I know their “motto” is “Don’t Be Evil” .. but I think it should be “Don’t Be Smart” instead.. this is some dumb thinking from Google. Trust me.. I know better than Google on how I want to download and install my software.

This is just the latest in a whole lot of similar statements I’ve seen from many people across the web in a variety of situations talking about how “I know how to manage my machine”, with the underlying meaning being something like “You should act as if people who are working with your software know how to work their computers.”

When I put it that way, does it really sound right? Is there anyone who thinks that the *majority* of users of Google Earth actually know how to run their machines? Is there anyone who thinks that it makes sense for Google to build and QA two different install mechanisms — one for technical users who know what they’re doing, and one for those who don’t?

Very few companies the size of Google do anything on a whim. I expect that some thought went into the development of the Google Earth downloader.

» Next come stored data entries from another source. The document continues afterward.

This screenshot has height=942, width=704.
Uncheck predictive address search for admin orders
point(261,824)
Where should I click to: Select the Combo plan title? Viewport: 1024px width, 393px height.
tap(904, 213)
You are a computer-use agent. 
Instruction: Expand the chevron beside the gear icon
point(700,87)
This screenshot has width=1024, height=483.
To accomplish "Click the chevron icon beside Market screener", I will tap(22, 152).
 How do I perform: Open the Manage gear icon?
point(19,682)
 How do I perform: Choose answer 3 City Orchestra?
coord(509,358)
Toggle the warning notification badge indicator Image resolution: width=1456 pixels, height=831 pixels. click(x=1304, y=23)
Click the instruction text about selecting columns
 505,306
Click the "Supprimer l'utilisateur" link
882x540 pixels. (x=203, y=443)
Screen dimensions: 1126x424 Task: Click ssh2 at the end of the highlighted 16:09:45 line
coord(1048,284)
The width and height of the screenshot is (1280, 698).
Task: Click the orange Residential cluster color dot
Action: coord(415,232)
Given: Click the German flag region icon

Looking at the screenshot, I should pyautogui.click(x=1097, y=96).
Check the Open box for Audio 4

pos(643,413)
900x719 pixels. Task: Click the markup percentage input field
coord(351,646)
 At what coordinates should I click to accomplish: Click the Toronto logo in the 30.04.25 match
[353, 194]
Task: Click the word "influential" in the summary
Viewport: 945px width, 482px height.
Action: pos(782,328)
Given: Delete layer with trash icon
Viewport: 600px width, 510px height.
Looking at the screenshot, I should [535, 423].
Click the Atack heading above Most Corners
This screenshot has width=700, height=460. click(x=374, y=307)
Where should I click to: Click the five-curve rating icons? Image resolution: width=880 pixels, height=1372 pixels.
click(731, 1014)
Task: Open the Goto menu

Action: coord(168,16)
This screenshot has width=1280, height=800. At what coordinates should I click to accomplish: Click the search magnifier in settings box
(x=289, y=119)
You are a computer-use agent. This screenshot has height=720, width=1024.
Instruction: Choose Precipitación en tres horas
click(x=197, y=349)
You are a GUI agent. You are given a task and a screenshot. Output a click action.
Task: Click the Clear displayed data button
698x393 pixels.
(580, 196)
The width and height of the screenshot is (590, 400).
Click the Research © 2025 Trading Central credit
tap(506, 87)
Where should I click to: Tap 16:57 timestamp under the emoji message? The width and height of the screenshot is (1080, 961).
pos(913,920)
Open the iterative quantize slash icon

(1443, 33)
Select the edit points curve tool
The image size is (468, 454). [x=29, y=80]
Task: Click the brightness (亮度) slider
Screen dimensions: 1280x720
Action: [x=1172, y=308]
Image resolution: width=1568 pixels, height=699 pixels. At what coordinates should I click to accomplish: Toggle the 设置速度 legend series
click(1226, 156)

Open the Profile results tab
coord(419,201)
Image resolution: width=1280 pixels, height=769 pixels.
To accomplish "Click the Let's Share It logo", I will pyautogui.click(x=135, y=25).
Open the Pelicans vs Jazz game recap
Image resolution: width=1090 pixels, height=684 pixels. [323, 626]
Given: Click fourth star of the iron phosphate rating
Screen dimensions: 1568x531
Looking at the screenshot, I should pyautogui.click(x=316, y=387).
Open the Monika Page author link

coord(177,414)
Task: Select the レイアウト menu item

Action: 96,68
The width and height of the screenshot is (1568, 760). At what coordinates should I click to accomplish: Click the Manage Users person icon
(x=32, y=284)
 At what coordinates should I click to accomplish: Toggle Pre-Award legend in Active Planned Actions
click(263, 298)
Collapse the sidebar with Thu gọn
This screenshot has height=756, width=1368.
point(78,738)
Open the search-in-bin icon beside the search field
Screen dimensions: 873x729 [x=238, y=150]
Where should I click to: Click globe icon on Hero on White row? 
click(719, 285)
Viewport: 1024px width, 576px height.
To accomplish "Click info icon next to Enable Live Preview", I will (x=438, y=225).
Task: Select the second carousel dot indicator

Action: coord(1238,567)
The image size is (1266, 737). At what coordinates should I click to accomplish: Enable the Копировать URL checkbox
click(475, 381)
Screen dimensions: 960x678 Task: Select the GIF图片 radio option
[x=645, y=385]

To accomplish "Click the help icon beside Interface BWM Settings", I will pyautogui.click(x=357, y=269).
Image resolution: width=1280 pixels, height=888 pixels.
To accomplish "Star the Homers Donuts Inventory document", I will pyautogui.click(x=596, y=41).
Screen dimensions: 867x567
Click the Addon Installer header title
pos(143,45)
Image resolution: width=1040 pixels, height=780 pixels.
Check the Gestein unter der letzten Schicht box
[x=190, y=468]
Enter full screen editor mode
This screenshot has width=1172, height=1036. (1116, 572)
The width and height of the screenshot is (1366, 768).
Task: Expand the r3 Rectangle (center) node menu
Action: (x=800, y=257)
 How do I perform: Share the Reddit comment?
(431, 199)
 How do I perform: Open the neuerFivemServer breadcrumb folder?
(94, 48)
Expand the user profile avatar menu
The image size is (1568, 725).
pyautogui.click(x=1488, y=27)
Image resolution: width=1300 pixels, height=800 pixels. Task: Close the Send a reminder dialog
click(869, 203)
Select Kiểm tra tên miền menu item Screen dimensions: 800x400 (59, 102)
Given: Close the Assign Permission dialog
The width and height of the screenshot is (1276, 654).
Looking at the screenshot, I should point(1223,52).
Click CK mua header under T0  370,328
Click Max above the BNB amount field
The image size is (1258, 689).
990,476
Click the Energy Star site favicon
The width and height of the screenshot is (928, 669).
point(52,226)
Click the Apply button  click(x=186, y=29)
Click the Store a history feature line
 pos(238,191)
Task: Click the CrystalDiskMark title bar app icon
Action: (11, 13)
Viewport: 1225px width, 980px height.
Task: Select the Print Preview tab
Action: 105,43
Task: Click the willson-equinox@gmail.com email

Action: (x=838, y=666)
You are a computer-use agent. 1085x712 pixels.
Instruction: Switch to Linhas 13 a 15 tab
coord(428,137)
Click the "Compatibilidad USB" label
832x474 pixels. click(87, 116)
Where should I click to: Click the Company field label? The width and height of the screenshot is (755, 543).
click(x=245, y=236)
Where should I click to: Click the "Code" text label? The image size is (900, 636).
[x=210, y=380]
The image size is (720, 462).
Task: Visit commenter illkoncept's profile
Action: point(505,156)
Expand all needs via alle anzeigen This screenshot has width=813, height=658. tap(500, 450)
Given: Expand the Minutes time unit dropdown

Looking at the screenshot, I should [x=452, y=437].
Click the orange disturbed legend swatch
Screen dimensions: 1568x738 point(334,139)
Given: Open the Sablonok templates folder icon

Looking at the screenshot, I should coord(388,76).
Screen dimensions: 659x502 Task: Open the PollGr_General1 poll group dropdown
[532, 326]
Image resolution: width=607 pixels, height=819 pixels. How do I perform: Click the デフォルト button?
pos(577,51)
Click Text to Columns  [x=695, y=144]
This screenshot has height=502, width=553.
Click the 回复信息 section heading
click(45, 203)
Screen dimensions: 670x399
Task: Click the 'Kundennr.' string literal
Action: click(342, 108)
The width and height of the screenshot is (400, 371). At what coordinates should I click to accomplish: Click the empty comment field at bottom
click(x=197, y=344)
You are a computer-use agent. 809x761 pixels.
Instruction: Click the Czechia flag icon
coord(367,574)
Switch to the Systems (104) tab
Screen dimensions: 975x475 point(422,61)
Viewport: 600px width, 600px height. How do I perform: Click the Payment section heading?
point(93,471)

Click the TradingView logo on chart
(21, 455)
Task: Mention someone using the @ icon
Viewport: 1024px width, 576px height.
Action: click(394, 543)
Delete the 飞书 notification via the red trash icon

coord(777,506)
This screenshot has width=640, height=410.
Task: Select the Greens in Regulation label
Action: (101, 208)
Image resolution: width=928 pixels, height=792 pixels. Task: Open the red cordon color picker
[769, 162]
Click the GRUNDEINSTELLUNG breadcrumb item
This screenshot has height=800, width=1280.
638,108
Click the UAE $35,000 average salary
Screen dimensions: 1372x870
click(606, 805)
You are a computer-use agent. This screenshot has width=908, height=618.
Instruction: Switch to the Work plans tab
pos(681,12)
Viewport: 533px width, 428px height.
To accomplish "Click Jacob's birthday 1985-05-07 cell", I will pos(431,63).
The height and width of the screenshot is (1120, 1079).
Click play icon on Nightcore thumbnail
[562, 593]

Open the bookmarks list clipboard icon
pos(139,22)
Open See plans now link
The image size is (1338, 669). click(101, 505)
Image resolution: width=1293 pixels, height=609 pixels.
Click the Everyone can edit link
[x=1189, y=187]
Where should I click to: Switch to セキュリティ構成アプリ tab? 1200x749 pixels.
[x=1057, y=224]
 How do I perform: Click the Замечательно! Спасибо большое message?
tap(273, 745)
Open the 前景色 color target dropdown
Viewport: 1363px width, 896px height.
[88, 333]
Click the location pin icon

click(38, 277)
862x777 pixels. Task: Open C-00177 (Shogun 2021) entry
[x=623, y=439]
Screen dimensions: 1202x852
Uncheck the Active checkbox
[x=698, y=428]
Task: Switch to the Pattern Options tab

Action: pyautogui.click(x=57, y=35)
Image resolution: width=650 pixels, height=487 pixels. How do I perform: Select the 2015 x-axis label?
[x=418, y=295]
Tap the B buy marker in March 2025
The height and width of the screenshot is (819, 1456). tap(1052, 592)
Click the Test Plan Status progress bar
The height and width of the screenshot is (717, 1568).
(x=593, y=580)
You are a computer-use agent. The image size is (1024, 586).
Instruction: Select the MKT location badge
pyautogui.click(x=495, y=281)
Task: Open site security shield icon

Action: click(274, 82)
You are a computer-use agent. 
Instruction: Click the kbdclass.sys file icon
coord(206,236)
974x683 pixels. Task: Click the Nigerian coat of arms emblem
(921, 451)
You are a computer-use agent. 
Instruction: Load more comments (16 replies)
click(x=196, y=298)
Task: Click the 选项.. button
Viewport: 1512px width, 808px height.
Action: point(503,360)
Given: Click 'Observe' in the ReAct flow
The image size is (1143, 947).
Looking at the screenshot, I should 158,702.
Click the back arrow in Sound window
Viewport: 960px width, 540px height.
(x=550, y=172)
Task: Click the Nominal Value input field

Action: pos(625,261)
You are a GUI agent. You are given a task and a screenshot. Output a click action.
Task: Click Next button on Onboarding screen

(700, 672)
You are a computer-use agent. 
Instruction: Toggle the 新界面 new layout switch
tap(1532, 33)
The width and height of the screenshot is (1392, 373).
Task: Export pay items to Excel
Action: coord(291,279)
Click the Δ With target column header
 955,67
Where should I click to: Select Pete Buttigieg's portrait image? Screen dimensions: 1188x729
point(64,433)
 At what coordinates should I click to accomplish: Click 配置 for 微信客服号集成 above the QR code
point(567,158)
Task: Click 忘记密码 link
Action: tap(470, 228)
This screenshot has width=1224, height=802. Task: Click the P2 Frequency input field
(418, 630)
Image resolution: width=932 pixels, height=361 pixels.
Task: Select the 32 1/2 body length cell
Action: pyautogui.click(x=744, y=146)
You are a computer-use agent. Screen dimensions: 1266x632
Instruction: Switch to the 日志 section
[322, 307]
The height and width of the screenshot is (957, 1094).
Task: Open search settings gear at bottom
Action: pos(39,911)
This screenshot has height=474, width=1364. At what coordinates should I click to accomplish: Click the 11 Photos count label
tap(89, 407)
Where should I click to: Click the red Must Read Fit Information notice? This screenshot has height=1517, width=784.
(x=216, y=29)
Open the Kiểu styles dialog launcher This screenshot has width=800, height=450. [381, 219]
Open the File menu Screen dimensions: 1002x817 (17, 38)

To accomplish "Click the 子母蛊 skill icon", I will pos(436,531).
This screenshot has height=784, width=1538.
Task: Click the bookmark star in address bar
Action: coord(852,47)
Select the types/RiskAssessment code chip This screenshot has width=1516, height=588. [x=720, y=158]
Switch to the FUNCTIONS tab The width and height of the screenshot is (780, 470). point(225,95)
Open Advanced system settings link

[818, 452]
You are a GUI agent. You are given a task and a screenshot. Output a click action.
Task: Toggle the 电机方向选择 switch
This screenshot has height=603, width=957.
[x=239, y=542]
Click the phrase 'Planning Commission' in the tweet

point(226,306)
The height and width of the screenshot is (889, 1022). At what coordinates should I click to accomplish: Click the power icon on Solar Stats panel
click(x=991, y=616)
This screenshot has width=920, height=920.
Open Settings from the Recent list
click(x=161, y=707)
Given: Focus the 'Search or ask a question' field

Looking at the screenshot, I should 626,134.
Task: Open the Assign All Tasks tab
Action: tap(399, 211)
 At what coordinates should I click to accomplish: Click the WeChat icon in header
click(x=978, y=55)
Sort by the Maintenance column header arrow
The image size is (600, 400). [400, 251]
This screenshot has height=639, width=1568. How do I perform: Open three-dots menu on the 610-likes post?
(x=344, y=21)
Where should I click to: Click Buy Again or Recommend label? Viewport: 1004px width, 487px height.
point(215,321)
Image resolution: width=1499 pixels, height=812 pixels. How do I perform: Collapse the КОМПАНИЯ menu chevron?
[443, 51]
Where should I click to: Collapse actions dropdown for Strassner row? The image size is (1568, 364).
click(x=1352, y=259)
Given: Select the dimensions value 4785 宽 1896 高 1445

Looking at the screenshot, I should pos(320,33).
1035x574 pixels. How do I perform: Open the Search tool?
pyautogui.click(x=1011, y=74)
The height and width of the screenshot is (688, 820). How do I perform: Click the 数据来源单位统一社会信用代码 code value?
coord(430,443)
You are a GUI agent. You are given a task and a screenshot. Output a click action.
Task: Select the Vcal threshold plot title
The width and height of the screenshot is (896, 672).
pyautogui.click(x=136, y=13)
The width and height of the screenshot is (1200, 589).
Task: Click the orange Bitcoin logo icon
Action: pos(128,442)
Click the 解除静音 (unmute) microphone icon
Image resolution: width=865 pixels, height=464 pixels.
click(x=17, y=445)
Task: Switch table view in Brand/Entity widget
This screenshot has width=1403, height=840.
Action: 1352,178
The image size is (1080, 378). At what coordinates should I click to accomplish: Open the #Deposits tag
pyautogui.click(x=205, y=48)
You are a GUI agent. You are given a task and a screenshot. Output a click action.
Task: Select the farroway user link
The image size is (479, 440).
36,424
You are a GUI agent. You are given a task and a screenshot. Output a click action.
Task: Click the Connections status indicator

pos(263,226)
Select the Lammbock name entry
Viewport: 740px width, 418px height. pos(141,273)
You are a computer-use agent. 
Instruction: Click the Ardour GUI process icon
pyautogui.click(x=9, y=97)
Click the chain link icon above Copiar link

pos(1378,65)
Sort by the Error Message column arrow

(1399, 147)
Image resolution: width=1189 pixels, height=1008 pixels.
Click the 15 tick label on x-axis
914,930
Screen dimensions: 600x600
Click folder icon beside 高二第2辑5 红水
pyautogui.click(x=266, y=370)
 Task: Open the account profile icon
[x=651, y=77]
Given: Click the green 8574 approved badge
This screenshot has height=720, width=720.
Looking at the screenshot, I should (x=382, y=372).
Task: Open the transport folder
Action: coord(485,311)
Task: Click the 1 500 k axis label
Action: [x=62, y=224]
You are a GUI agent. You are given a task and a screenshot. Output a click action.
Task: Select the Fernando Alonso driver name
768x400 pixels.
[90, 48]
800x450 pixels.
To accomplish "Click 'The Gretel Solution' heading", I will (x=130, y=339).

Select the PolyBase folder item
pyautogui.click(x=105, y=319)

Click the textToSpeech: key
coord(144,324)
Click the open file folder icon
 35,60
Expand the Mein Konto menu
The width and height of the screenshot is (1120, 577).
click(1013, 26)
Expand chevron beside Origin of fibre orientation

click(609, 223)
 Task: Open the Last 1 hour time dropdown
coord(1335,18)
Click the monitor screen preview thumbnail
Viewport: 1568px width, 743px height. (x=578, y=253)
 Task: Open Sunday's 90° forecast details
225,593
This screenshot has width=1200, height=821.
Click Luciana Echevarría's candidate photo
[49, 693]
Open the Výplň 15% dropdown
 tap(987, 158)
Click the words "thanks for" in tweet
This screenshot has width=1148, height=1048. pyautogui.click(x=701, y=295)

The fact that the thinking is not centered around technically competent users is just evidence that Google doesn’t need to target the early adopters; it’s not a sign that what they are doing is ‘Bad’ or ‘Stupid’.

Technical users are few and far between in the mass market. Google Earth is targeted towards the mass market. Just like all software that is targeted towards a mass market, there is nothing ’stupid’ about removing tools that the majority of users don’t need or care about: By doing so, you limit the number of people who are going to end up confused by your tool, and that’s not a bad thing when you care about the majority of people instead of a technical elite.

4 Responses to “Technocentric Thinking”

  1. Frank Taylor Says:

    Excellent points Christopher!

    And the truly technical elite know how to get the install without the downloader. :-)

  2. Chad Says:

    I find it hard to believe that 30+ years of having an “Advanced” button on an install had brought down mankind.. But then, maybe you back up my claim that Google is the new AOL..

    Sorry, I still go with the “It was a bad idea”.. and I uninstalled GE from that computer because I don’t want apps on my 10GB OS partition.

  3. Morten Says:

    It’s not like downloading and running GoogleEarthSetup.exe is much different than downloading and running GoogleUpdaterSetup.exe, so I fail to see why they think this is so much smarter or easier on the user? Furthermore allowing the user to select where to install it has been solved by everyone else (enter a default value and let the user hit next) and people are used to that - even the novices.

  4. Bill McGonigle Says:

    Perhaps both are right, and it’s symptomatic of a bulloxed installation landscape. This whole “everybody writing an installer” think is just a waste of time and creates opportunities for disagreement. apt-get/yum/emerge/ports have the right idea; typical users can use the GUI, advanced users can do anything.